Wild plant “folklore house” opens its doors
Kunadacs, Hungary, 5th November 2012—Local residents of Kunadacs village, representatives of Kiskunsag National Park, scientific institutions and partners in the Central European Traditional and Wild project last week attended the opening ceremony of a “folklore house” dedicated to preserving traditional knowledge about the use of wild plants.
More than 60 people gathered to hear an opening address by the Mayor of Kunadacs followed by congratulatory speeches from the Head of Kiskunsag National Park, and lead partner in the Traditional and Wild project.
Kristina Rodina, Medicinal Plant Officer with TRAFFIC in Europe said: “It is truly inspiring to see so many local inhabitants interested in preserving the traditional knowledge about plants in the region, and to see the interest and curiosity among local children, the next generation to learn about traditional uses of wild plants.”

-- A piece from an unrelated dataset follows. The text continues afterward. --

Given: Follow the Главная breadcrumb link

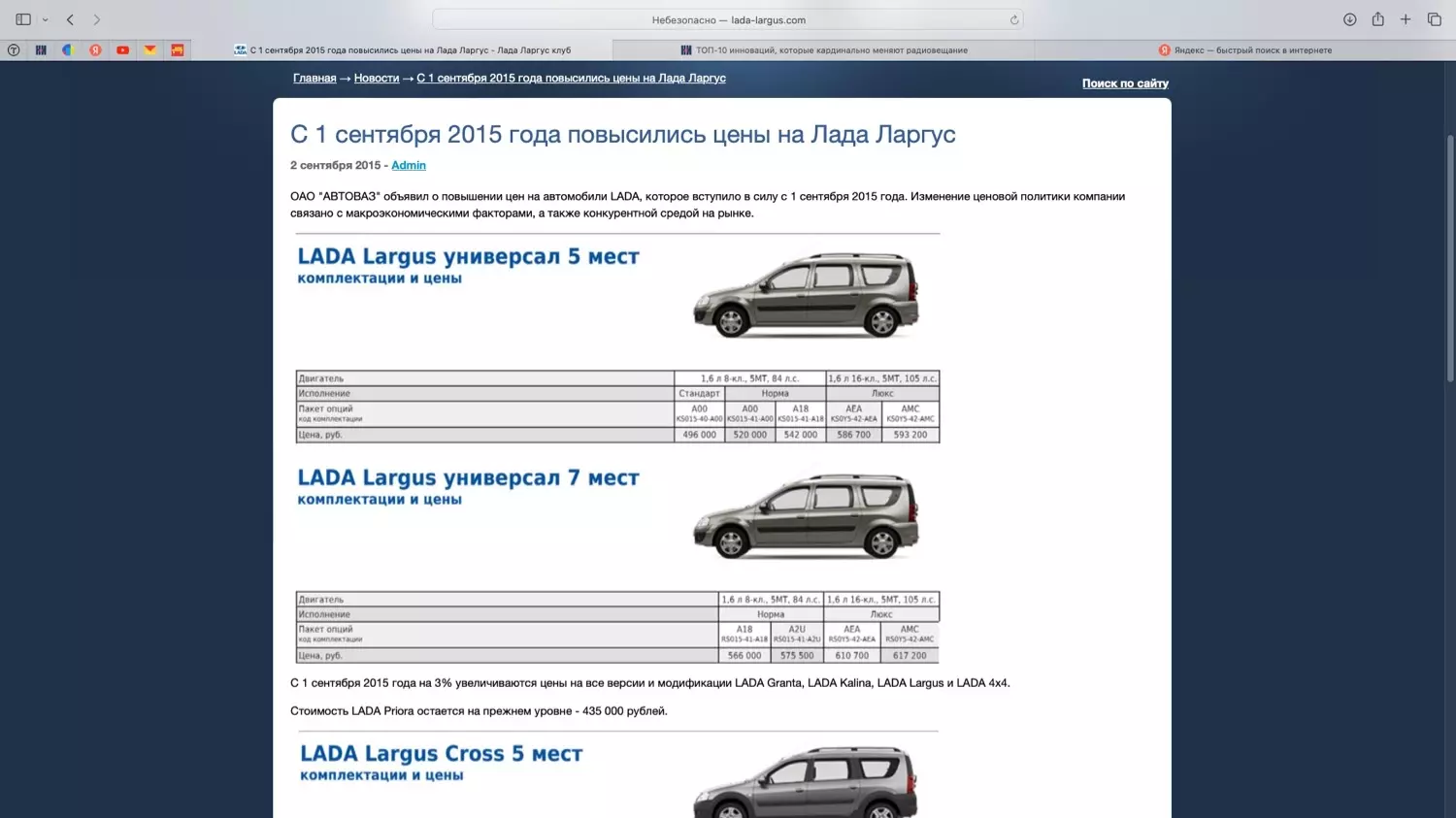Looking at the screenshot, I should tap(314, 78).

Both TRAFFIC and WWF Hungary are official partners in the Traditional and Wild project.
The concept for the folklore house or living museum is to focus attention on the different traditional uses of wild plants, to help preserve the cultural traditions of the Upper Kiskunsag region.
The house includes exhibition and training rooms and is located close to Kiskunsagi National Park, where collection of wild plants is regulated to allow special protection of wild plant resources, and managed wild-harvesting of medicinal plants in the National Park buffer zone.
In the exhibition room, pictures and posters illustrate the wild plants of the Kiskunsag region, while the training room is devoted to the traditional uses and processing of wild harvested plants, which will be taught and demonstrated to local people, schoolchildren, students and visitors. Local collectors will also receive training in the use of specific plant species.
The opening ceremony was organized by the Village Local Authority Kunadacs, also an official partner in the Traditional and Wildproject.
The Traditional and Wild project runs between 2011 and 2014 in four countries of the Central European region, and is facilitating the establishment of pilot initiatives for sustainable management of wild-collected plants and capacity-building of local inhabitants. The project includes the use of the FairWild Standard principles for sustainable wild collection and fair trade in plants.